Flora tilted her head. “I’m unsure of how to answer that question. Yes, it is the day after the one that you’re inquiring about. But, as we are currently living in it, tomorrow is technically…well, it is technically tomorrow.”
I sat up, spasms of stiffness wrenching at my body. “Why’d you let me sleep for so long?”
“Because I was unaware that your sleep patterns fell under my jurisdiction,” she answered flatly. “And you looked just plain adorable.” She gave me a crooked smile. “Who is Casper?”
My heart jumped. “I was talking in my sleep?” I asked, as the pieces of my dream came floating back into my consciousness. Flora nodded. “He’s someone that I used to know.”

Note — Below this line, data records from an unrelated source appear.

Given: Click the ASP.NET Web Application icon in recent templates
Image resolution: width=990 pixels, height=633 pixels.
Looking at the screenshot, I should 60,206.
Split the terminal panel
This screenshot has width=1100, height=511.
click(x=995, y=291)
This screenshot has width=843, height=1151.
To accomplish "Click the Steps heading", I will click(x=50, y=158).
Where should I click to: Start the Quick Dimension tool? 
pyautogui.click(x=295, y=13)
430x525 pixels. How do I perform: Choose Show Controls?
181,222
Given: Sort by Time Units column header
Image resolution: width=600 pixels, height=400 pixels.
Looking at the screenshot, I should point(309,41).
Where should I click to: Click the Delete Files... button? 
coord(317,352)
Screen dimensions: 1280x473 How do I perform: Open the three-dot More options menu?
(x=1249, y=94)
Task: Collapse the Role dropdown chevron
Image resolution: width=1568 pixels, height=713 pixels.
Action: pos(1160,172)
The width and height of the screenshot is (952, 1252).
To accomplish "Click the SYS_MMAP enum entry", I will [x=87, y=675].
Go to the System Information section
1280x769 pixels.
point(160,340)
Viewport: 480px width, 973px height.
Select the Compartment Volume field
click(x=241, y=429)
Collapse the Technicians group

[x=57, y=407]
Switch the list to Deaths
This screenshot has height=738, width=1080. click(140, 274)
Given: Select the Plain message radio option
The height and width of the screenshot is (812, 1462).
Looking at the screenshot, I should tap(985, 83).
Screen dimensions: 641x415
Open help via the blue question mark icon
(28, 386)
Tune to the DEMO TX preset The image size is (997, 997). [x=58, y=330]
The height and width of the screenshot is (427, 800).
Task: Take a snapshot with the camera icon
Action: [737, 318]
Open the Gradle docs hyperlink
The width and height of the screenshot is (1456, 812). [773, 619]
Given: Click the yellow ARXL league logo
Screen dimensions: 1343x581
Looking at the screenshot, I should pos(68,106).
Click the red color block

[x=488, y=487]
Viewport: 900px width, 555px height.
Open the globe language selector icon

“Someone from home?” Flora asked.
I nodded. “He came with me here though; was here during the whole Allister Leeman thing.” My eyes flickered down to the bed. “He got freaked out though, not that I blame him. He left afterward. I have no idea where he is now.”
Okay, so yes, I was lying to Flora. Knowing my secret was one thing, but the Council had asked about Casper’s whereabouts pretty immediately after that night in Crestview. And letting anyone, even Flora, know where he was or that I knew where he was might lead the Council to him. And I wasn’t about to risk that. Lord only knew what those crazies would do to him if they had the chance.